Your team just hit another “data handoff” wall. Someone needs an RDS snapshot, someone else has permission only for S3, and the production DB admin won’t approve a temporary read role until next week. The ops queue grows, and meanwhile data sits locked behind IAM policies. That’s why getting AWS RDS S3 integration right matters.
Amazon RDS handles structured databases like PostgreSQL or MySQL with managed backups and patching. S3, the object store, holds everything else—logs, exports, and raw data you might want to analyze later. When you connect the two, you create a clean data highway from live tables to archival storage with full control over who can drive on it.
The actual workflow is simple: configure RDS to export snapshots or query results to S3, then secure that path through AWS Identity and Access Management. The S3 bucket policy defines which RDS instances can write, and IAM roles decide who can trigger exports. Done right, it feels invisible. Done wrong, you get access errors that read like poetry about bureaucracy.

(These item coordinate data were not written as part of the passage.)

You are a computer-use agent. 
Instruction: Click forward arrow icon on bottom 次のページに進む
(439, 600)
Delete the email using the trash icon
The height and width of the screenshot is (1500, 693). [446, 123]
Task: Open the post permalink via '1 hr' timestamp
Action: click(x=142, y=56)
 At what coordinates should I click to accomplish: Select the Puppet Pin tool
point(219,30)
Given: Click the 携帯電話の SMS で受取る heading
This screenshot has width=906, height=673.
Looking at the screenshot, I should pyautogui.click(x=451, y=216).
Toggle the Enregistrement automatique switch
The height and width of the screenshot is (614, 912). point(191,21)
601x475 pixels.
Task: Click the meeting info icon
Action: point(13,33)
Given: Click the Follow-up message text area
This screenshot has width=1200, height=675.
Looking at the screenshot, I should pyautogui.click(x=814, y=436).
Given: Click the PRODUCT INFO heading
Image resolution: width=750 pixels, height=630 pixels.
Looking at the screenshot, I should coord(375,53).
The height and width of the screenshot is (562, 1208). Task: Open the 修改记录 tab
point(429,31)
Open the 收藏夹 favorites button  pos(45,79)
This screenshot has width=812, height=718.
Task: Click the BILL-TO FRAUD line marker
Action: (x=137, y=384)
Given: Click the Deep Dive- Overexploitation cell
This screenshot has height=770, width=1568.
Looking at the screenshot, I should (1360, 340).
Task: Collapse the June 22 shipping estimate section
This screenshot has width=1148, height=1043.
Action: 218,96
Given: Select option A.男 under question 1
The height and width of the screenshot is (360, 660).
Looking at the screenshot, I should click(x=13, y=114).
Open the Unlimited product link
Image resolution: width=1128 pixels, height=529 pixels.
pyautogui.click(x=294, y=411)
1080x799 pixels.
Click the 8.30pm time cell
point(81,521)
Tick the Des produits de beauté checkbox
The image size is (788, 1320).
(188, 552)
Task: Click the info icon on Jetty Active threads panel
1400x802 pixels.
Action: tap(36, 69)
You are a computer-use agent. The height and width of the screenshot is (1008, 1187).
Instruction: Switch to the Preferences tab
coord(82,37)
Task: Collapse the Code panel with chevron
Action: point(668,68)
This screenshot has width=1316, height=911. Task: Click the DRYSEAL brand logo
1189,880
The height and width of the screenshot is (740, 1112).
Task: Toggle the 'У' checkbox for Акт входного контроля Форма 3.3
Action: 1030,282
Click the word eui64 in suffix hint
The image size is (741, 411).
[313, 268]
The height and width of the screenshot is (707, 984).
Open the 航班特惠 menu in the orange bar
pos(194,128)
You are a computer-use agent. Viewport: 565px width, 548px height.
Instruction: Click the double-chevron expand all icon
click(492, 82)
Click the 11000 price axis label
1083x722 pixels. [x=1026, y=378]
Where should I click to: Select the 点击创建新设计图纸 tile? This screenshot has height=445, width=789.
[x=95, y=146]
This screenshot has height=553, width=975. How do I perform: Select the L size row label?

How do I connect AWS RDS to S3?
Grant your database an IAM role with AmazonS3FullAccess or a tighter custom policy. Link that role in your RDS instance settings and pick your destination bucket. From there, you can use the RDS console or CLI to export snapshots directly. That’s it—the data lands in S3 with AWS signing and encryption intact.
Few teams stop at the basic setup. The real gains come when permissions, logging, and automation are wired together. Use service-linked roles to keep policies shorter. Tie access decisions to OIDC or Okta groups so the right people can move data without custom IAM edits. Regularly rotate secrets and validate audit trails against SOC 2 or ISO 27001 requirements.